In terms of policy prospects, in the process of power market reform, policies will focus on demand-side main body trading norms. In view of the advantages and disadvantages of the two-stage robust transaction decision model, future policies will refine market rules, clarify the rights and responsibilities of aggregators, introduce reward and punishment or compensation mechanisms to deal with “over-response” and “under-response”, and strengthen supervision over the decision-making process of aggregators, so as to ensure market stability and efficiency and achieve optimal allocation of resources.

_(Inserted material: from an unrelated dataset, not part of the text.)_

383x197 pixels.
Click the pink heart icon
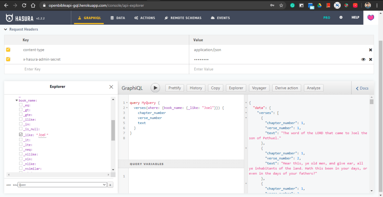point(371,18)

In the future work direction, the strategy optimization should be based on the market rules to refine the day before the bidding strategy, the construction of price monitoring and analysis system to cope with price fluctuations. Technology research and development need to improve the innovation model, integrate more factors, improve operational efficiency, and enhance adaptability with intelligent technology. Cooperation and communication should strengthen coordination with dispatching agencies, share information, participate in testing, and promote the exchange of experience and joint research as well as the development of aggregators in the industry, so as to promote the overall level of transaction decision-making and sustainable development of the industry.